Dataset excerpt:

====

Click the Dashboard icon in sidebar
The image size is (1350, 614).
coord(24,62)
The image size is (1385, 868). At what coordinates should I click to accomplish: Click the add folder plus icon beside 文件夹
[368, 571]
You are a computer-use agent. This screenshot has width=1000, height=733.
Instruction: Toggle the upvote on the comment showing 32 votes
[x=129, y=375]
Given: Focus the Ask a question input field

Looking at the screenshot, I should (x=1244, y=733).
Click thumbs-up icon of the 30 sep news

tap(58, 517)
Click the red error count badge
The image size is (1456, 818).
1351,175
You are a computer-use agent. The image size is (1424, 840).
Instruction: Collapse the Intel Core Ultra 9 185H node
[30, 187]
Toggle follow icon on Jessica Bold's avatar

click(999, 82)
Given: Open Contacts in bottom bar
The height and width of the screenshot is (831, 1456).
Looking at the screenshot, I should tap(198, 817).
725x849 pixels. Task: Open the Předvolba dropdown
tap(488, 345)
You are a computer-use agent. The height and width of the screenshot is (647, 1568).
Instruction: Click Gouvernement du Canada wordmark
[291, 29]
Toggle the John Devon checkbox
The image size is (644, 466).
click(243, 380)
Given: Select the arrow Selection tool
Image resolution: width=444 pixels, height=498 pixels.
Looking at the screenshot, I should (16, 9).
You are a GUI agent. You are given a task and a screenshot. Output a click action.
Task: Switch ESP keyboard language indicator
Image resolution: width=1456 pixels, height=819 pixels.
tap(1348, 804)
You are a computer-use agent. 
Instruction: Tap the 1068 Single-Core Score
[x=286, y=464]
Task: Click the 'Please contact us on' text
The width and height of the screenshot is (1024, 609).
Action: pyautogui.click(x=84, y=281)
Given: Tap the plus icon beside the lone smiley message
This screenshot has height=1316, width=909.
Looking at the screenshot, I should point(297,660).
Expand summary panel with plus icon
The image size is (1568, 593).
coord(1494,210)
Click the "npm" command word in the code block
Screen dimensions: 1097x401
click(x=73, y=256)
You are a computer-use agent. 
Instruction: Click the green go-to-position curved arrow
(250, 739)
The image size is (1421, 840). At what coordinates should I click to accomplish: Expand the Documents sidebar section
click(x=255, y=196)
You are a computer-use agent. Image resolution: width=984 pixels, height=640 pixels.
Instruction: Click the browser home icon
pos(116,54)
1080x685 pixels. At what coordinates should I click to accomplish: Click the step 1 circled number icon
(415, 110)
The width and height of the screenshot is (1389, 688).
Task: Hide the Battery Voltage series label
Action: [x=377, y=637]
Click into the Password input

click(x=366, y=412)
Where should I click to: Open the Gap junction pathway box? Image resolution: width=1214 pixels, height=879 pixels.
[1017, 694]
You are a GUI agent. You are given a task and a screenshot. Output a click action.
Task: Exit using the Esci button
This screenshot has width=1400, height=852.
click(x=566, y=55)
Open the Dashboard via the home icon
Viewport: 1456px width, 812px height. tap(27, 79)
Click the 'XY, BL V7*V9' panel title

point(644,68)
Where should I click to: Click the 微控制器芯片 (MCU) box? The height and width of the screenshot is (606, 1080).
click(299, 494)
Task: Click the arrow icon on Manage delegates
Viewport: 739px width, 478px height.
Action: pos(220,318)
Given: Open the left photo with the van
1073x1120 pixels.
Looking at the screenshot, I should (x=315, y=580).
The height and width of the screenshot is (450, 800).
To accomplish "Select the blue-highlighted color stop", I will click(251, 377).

====

AIM: Rewrite the data above, swapping every occurrence of "computer-use agent" for "screen-control agent" and leaving everything else unchanged.

SOLVED EXERCISE:
Click the Dashboard icon in sidebar
The image size is (1350, 614).
coord(24,62)
The image size is (1385, 868). At what coordinates should I click to accomplish: Click the add folder plus icon beside 文件夹
[368, 571]
You are a screen-control agent. This screenshot has width=1000, height=733.
Instruction: Toggle the upvote on the comment showing 32 votes
[x=129, y=375]
Given: Focus the Ask a question input field

Looking at the screenshot, I should (x=1244, y=733).
Click thumbs-up icon of the 30 sep news

tap(58, 517)
Click the red error count badge
The image size is (1456, 818).
1351,175
You are a screen-control agent. The image size is (1424, 840).
Instruction: Collapse the Intel Core Ultra 9 185H node
[30, 187]
Toggle follow icon on Jessica Bold's avatar

click(999, 82)
Given: Open Contacts in bottom bar
The height and width of the screenshot is (831, 1456).
Looking at the screenshot, I should tap(198, 817).
725x849 pixels. Task: Open the Předvolba dropdown
tap(488, 345)
You are a screen-control agent. The height and width of the screenshot is (647, 1568).
Instruction: Click Gouvernement du Canada wordmark
[291, 29]
Toggle the John Devon checkbox
The image size is (644, 466).
click(243, 380)
Given: Select the arrow Selection tool
Image resolution: width=444 pixels, height=498 pixels.
Looking at the screenshot, I should (16, 9).
You are a GUI agent. You are given a task and a screenshot. Output a click action.
Task: Switch ESP keyboard language indicator
Image resolution: width=1456 pixels, height=819 pixels.
tap(1348, 804)
You are a screen-control agent. 
Instruction: Tap the 1068 Single-Core Score
[x=286, y=464]
Task: Click the 'Please contact us on' text
The width and height of the screenshot is (1024, 609).
Action: pyautogui.click(x=84, y=281)
Given: Tap the plus icon beside the lone smiley message
This screenshot has height=1316, width=909.
Looking at the screenshot, I should point(297,660).
Expand summary panel with plus icon
The image size is (1568, 593).
coord(1494,210)
Click the "npm" command word in the code block
Screen dimensions: 1097x401
click(x=73, y=256)
You are a screen-control agent. 
Instruction: Click the green go-to-position curved arrow
(250, 739)
The image size is (1421, 840). At what coordinates should I click to accomplish: Expand the Documents sidebar section
click(x=255, y=196)
You are a screen-control agent. Image resolution: width=984 pixels, height=640 pixels.
Instruction: Click the browser home icon
pos(116,54)
1080x685 pixels. At what coordinates should I click to accomplish: Click the step 1 circled number icon
(415, 110)
The width and height of the screenshot is (1389, 688).
Task: Hide the Battery Voltage series label
Action: [x=377, y=637]
Click into the Password input

click(x=366, y=412)
Where should I click to: Open the Gap junction pathway box? Image resolution: width=1214 pixels, height=879 pixels.
[1017, 694]
You are a GUI agent. You are given a task and a screenshot. Output a click action.
Task: Exit using the Esci button
This screenshot has width=1400, height=852.
click(x=566, y=55)
Open the Dashboard via the home icon
Viewport: 1456px width, 812px height. tap(27, 79)
Click the 'XY, BL V7*V9' panel title

point(644,68)
Where should I click to: Click the 微控制器芯片 (MCU) box? The height and width of the screenshot is (606, 1080).
click(299, 494)
Task: Click the arrow icon on Manage delegates
Viewport: 739px width, 478px height.
Action: pos(220,318)
Given: Open the left photo with the van
1073x1120 pixels.
Looking at the screenshot, I should (x=315, y=580).
The height and width of the screenshot is (450, 800).
To accomplish "Select the blue-highlighted color stop", I will click(251, 377).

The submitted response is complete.